To start with, here is one of the simplest program that can be devised:

 
       PROGRAM TINY 
       WRITE(UNIT=*, FMT=*) 'Hello, world' 
       END
As you can probably guess, all this program does is to send a rather trite message ``Hello, world" to your terminal. Even so its layout and structure deserve some explanation.

The program consists of three lines, each containing one statement. Each Fortran statement must have a line to itself (or more than one line if necessary), but the first six character positions on each line are reserved for statement labels and continuation markers. Since the statements in this example need neither of these features, the first six columns of each line have been left blank.

The PROGRAM statement gives a name to the program unit and declares that it is a main program unit. Other types of program unit will be covered later on. The program can be called anything you like provided the name conforms to the Fortran rules; the first character of a Fortran symbolic name must be a letter but, unfortunately, they cannot be more than six characters long in total. It is generally sensible to give the same name to the program and to the file which holds the Fortran source code (the original text).

The WRITE statement produces output: the parentheses enclose a list of control items which determine where and in what form the output appears. UNIT=* selects the standard output file which is normally your own terminal; FMT=* selects a default output layout (technically known as list-directed format). Asterisks are used here, as in many places in Fortran, to select a default or standard option. This program could, in fact, have been made slightly shorter by using an abbreviated form of the WRITE statements:

 
      WRITE(*,*) 'Hello, world'
Although the keywords UNIT= and FMT= are optional, they help to make the program more readable. The items in the control list, like those in all lists in Fortran, are separated by commas.

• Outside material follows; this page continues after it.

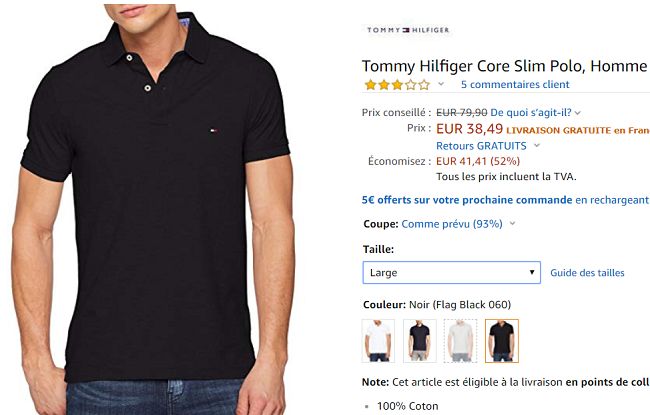Select the white polo color swatch

click(x=379, y=340)
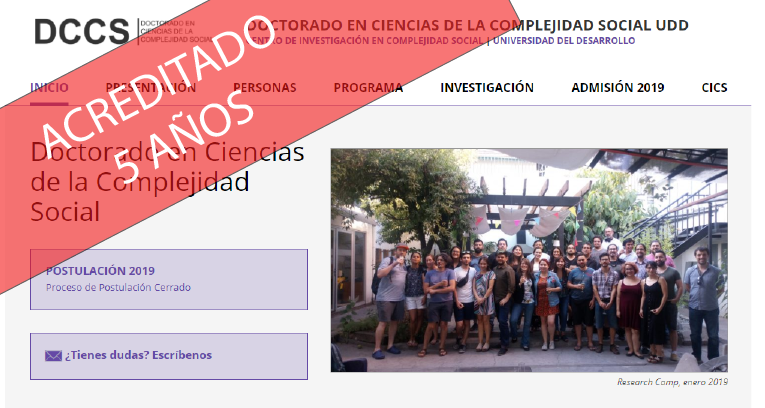Image resolution: width=765 pixels, height=408 pixels.
Task: Click the CICS navigation item
Action: (714, 88)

The control information in the WRITE statement is followed by a list of the data items to be output: here there is just one item, a character constant which is enclosed in a pair of apostrophe (single quote) characters.

An END statement is required at the end of every program unit. When the program is compiled (translated into machine code) it tells the compiler that the program unit is complete; when encountered at run-time the END statement stops the program running and returns control to the operating system.

The Standard Fortran character set does not contain any lower-case letters so statements generally have to be written all in upper case. But Fortran programs can process as data any characters supported by the machine; character constants (such as the message in the last example) are not subject to this constraint.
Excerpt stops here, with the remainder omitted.